Scientists agree that air pollution shortens the lives of many Europeans every year, but they have a hard time accurately measuring it. Now, thanks to new sensor technology developed at Sweden’s Chalmers University of Technology, pinpointing air pollution and calculating its effects may become much easier.
This new optical nano-sensor detects nitrogen dioxide concentrations down to the parts-per-billion level. The underlying concept is an optimal phenomenon called a plasmon, which has to do with plasma oscillation in physics. Scientists use the sensors to detect illuminated metal nanoparticles absorbing certain wavelengths of light— by which they can measure pollution.
The World Health Organization estimates that air pollution causes 550,000 premature deaths in Europe annually and 7 million worldwide. “Air pollution is a global health problem,” says Chalmers researcher Irem Tanyeli, who helped develop the sensors. “To be able to contribute to increased knowledge and a better environment feels great. With the help of these small, portable sensors, it can become both simpler and cheaper to measure dangerous emissions extremely accurately.”

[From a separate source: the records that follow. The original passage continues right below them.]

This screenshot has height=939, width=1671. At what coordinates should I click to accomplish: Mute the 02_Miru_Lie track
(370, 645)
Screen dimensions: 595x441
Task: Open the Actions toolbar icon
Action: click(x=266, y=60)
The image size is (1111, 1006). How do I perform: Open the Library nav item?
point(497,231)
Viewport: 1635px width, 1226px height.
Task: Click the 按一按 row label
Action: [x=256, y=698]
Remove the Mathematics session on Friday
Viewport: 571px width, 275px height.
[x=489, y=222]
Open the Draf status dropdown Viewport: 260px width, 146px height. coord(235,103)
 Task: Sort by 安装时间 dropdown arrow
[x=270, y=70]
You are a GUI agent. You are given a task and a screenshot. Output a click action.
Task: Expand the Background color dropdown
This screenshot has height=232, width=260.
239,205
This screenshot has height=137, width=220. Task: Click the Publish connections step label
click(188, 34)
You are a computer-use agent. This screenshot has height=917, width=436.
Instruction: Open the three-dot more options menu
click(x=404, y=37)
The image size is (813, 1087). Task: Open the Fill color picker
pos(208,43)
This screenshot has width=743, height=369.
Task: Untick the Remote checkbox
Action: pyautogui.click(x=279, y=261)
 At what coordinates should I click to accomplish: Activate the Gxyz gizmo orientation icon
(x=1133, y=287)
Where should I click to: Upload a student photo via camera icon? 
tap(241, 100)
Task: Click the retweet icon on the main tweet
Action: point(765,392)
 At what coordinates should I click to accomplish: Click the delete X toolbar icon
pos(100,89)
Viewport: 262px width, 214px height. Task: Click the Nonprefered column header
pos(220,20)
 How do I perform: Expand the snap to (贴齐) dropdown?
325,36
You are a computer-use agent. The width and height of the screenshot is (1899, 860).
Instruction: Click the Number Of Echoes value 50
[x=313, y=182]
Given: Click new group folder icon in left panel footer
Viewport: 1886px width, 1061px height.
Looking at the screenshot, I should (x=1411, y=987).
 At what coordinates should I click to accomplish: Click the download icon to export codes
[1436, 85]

The university research team worked with the Gothenburg-based company Insplorion— co-founded by Christoph Langhammer, a Chalmers physics professor— to bring the sensors out of the lab and onto the streets of Gothenburg. “This is a great example of how a university and a company can collaborate. Both parties contribute with their expertise to create a new product, contributing to a more sustainable society,” said Langhammer. Sensors are already installed on the roof of a huge Gothenburg shopping mall and will soon be placed along a local railway tunnel construction project.
The sensors can also be calibrated to measure other gases. “Nitrogen dioxide is just one of the many substances which can be detected with the help of optical nanosensors. There are great opportunities for this type of technology,” said Langhammer. Companies and universities inside and outside Sweden have already been in contact to see if the nano-sensors could help their aims.